Pixel coordinate grounding data:

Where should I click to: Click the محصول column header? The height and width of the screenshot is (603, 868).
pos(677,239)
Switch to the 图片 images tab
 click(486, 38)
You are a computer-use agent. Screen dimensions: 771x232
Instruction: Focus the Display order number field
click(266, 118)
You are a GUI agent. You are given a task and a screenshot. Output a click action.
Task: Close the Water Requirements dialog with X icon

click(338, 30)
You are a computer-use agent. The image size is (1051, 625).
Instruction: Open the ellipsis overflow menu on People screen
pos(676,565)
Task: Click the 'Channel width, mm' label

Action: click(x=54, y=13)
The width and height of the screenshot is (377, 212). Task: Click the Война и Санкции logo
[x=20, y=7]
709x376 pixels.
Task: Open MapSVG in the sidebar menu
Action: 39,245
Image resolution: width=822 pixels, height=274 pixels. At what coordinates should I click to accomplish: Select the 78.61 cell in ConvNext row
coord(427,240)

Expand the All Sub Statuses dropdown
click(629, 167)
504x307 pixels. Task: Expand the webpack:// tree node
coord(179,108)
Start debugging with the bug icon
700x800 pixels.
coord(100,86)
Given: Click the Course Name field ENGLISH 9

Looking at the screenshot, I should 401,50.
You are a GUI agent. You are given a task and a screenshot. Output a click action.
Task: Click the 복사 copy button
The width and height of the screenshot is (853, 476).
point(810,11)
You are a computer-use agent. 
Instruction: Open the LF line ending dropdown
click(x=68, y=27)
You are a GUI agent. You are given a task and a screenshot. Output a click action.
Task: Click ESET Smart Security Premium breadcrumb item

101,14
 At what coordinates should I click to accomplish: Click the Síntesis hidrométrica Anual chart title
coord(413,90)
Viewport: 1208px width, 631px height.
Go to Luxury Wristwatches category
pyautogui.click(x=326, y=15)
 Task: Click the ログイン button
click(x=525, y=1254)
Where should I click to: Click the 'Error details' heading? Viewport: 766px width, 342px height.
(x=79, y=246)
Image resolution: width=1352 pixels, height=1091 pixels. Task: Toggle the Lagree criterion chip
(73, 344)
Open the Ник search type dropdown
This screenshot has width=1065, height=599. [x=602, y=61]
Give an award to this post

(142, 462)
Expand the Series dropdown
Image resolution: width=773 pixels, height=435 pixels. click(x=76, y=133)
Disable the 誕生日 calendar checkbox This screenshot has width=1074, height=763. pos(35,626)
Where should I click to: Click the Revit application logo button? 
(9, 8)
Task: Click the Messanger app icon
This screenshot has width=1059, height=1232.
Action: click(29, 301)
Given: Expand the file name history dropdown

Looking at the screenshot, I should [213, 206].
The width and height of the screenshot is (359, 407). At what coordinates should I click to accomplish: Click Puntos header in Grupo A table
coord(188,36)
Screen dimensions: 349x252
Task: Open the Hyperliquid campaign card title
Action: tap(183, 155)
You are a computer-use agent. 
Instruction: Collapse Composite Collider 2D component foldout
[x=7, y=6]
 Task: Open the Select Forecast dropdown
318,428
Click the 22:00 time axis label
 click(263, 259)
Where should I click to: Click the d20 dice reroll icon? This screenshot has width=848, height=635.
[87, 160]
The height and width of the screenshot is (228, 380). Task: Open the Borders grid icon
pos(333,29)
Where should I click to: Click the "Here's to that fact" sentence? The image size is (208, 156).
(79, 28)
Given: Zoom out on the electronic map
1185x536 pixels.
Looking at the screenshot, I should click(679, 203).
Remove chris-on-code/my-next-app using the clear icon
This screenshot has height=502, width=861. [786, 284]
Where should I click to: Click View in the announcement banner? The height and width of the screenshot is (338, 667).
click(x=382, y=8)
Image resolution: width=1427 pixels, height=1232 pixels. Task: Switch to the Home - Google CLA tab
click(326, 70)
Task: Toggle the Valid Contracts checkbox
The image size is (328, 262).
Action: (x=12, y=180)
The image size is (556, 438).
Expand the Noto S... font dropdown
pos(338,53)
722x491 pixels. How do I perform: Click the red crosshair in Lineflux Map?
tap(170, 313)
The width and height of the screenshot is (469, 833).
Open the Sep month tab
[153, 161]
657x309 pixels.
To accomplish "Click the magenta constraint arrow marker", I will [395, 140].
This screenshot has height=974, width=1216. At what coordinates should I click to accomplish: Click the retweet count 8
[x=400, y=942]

What needs to be done:
Output each record exactly, leaving nothing out.

Answer below:
Where should I click to: Click the محصول column header? The height and width of the screenshot is (603, 868).
pos(677,239)
Switch to the 图片 images tab
 click(486, 38)
You are a computer-use agent. Screen dimensions: 771x232
Instruction: Focus the Display order number field
click(266, 118)
You are a GUI agent. You are given a task and a screenshot. Output a click action.
Task: Close the Water Requirements dialog with X icon

click(338, 30)
You are a computer-use agent. The image size is (1051, 625).
Instruction: Open the ellipsis overflow menu on People screen
pos(676,565)
Task: Click the 'Channel width, mm' label

Action: click(x=54, y=13)
The width and height of the screenshot is (377, 212). Task: Click the Война и Санкции logo
[x=20, y=7]
709x376 pixels.
Task: Open MapSVG in the sidebar menu
Action: 39,245
Image resolution: width=822 pixels, height=274 pixels. At what coordinates should I click to accomplish: Select the 78.61 cell in ConvNext row
coord(427,240)

Expand the All Sub Statuses dropdown
click(629, 167)
504x307 pixels. Task: Expand the webpack:// tree node
coord(179,108)
Start debugging with the bug icon
700x800 pixels.
coord(100,86)
Given: Click the Course Name field ENGLISH 9

Looking at the screenshot, I should 401,50.
You are a GUI agent. You are given a task and a screenshot. Output a click action.
Task: Click the 복사 copy button
The width and height of the screenshot is (853, 476).
point(810,11)
You are a computer-use agent. 
Instruction: Open the LF line ending dropdown
click(x=68, y=27)
You are a GUI agent. You are given a task and a screenshot. Output a click action.
Task: Click ESET Smart Security Premium breadcrumb item

101,14
 At what coordinates should I click to accomplish: Click the Síntesis hidrométrica Anual chart title
coord(413,90)
Viewport: 1208px width, 631px height.
Go to Luxury Wristwatches category
pyautogui.click(x=326, y=15)
 Task: Click the ログイン button
click(x=525, y=1254)
Where should I click to: Click the 'Error details' heading? Viewport: 766px width, 342px height.
(x=79, y=246)
Image resolution: width=1352 pixels, height=1091 pixels. Task: Toggle the Lagree criterion chip
(73, 344)
Open the Ник search type dropdown
This screenshot has width=1065, height=599. [x=602, y=61]
Give an award to this post

(142, 462)
Expand the Series dropdown
Image resolution: width=773 pixels, height=435 pixels. click(x=76, y=133)
Disable the 誕生日 calendar checkbox This screenshot has width=1074, height=763. pos(35,626)
Where should I click to: Click the Revit application logo button? 
(9, 8)
Task: Click the Messanger app icon
This screenshot has width=1059, height=1232.
Action: click(29, 301)
Given: Expand the file name history dropdown

Looking at the screenshot, I should [213, 206].
The width and height of the screenshot is (359, 407). At what coordinates should I click to accomplish: Click Puntos header in Grupo A table
coord(188,36)
Screen dimensions: 349x252
Task: Open the Hyperliquid campaign card title
Action: tap(183, 155)
You are a computer-use agent. 
Instruction: Collapse Composite Collider 2D component foldout
[x=7, y=6]
 Task: Open the Select Forecast dropdown
318,428
Click the 22:00 time axis label
 click(263, 259)
Where should I click to: Click the d20 dice reroll icon? This screenshot has width=848, height=635.
[87, 160]
The height and width of the screenshot is (228, 380). Task: Open the Borders grid icon
pos(333,29)
Where should I click to: Click the "Here's to that fact" sentence? The image size is (208, 156).
(79, 28)
Given: Zoom out on the electronic map
1185x536 pixels.
Looking at the screenshot, I should click(679, 203).
Remove chris-on-code/my-next-app using the clear icon
This screenshot has height=502, width=861. [786, 284]
Where should I click to: Click View in the announcement banner? The height and width of the screenshot is (338, 667).
click(x=382, y=8)
Image resolution: width=1427 pixels, height=1232 pixels. Task: Switch to the Home - Google CLA tab
click(326, 70)
Task: Toggle the Valid Contracts checkbox
The image size is (328, 262).
Action: (x=12, y=180)
The image size is (556, 438).
Expand the Noto S... font dropdown
pos(338,53)
722x491 pixels. How do I perform: Click the red crosshair in Lineflux Map?
tap(170, 313)
The width and height of the screenshot is (469, 833).
Open the Sep month tab
[153, 161]
657x309 pixels.
To accomplish "Click the magenta constraint arrow marker", I will [395, 140].
This screenshot has height=974, width=1216. At what coordinates should I click to accomplish: Click the retweet count 8
[x=400, y=942]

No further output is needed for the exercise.